Margarete Stokowski hingegen lässt Wonder Woman und Hannah Arendt aufeinander treffen. Ein philosophischer Text über politische Verantwortung. Dabei besteht das Wunder von Wonder Woman darin: „dass sie Kräfte hat, von denen sie selbst nichts geahnt hat – und die Menschen um sie herum auch nicht.“ Konsequent läuft der Text auf die Notwendigkeit heraus, als Frau dazu beizutragen, dass derartige Wunder der Selbstermächtigung zunehmend alltäglich werden. Stokowski schreibt:
„Das Gute: jede Frau, die politisch handelt, wird weitere nach sich ziehen weil es immer normaler wird, dass wir Frauen als mächtige Menschen sehen. Es mag manchmal nicht danach aussehen, als würde es besser werden. Aber da können wir ruhig wieder auf Hannah Arend hören, wenn sie schreibt: Wenn es also im Zuge der Ausweglosigkeit, in die unsere Welt geraten ist, liegt, Wunder zu erwarten, so verweist diese Erwartung uns keineswegs aus dem ursprünglichen politischen Bereich heraus. Wenn der Sinn von Politik Freiheit ist, so heißt dies, dass wir in diesem Raum – und in keinem anderen – das Recht haben, Wunder zu erwarten.“
Auch die negativen Wunder werden nicht ausgespart, in Simon Strauß Bericht einer Nacht in der Notaufnahme, steht dem Wunder des geretteten Lebens das Wunder der Auslöschung sämtlicher Fähigkeiten durch einen Schlaganfall gegenüber. „Irgendwo auf dem Weg von der Arbeitsstätte zur Klinik, als der Hippocampus zu lange unversorgt war, hat er sein Gedächtnis verloren.“ Und auch hier, in diesem Bericht, spielt erneut das religiöse, spirituelle Element hinein: „Man muss all jene bewundern, die hier Tag und Nacht arbeiten, in diesem großen, grauen Klotz am Rande der Stadt, in dem jeder von uns eines Tages liegen wird.

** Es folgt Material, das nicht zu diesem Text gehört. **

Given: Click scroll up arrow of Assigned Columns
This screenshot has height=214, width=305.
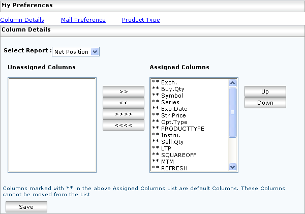Looking at the screenshot, I should (233, 83).
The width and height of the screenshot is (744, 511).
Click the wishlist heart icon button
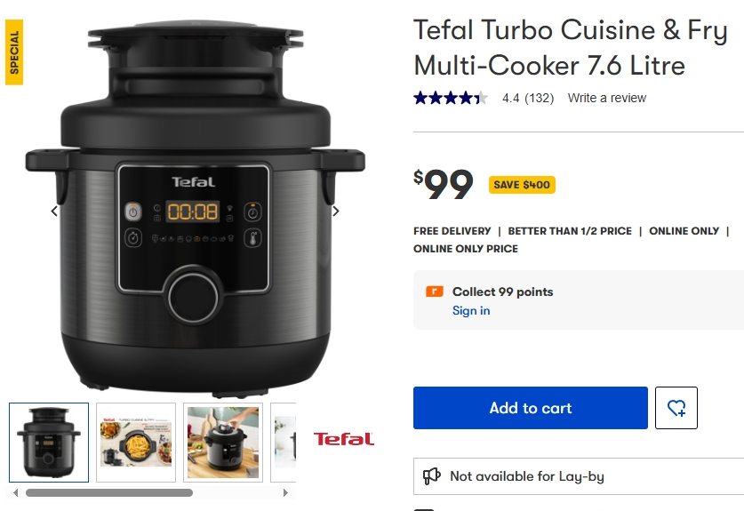click(676, 408)
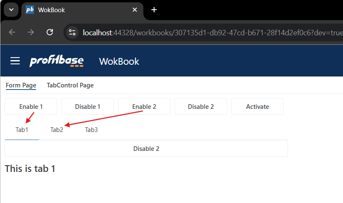Click the browser forward arrow
Screen dimensions: 343x203
31,32
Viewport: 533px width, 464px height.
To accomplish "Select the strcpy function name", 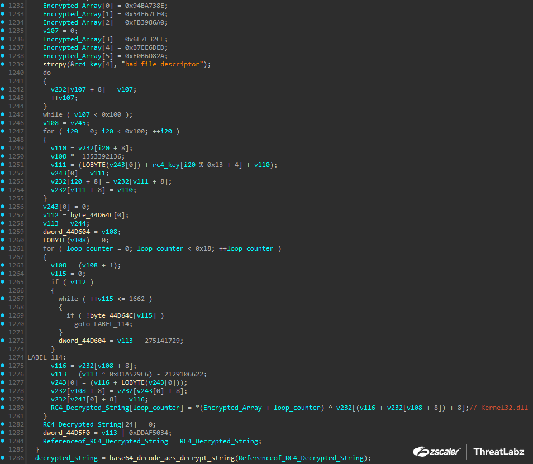I will coord(54,64).
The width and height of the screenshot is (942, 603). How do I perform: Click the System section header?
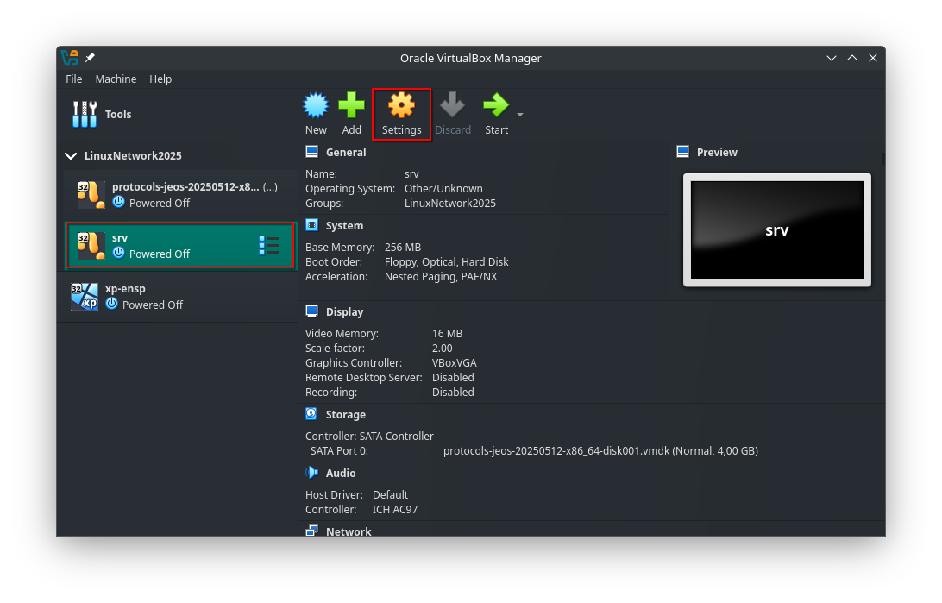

In der säkularisierten Gesellschaft sind sie so etwas wie letzte Heilige, die ihre Hand über uns halten, immer aufs Neue, am Tag und in der Nacht.“
Hans Magnus Enzensbergers linguistische Annäherung an das Phänomen „Wunder“ ist übrigens der einzige Beitrag, in dem Gedichte wenigstens als Zitate vorkommen. Sonst findet man Lyrik in dieser Ausgabe nicht. Das mag kein Wunder sein. Schade ist es allemal.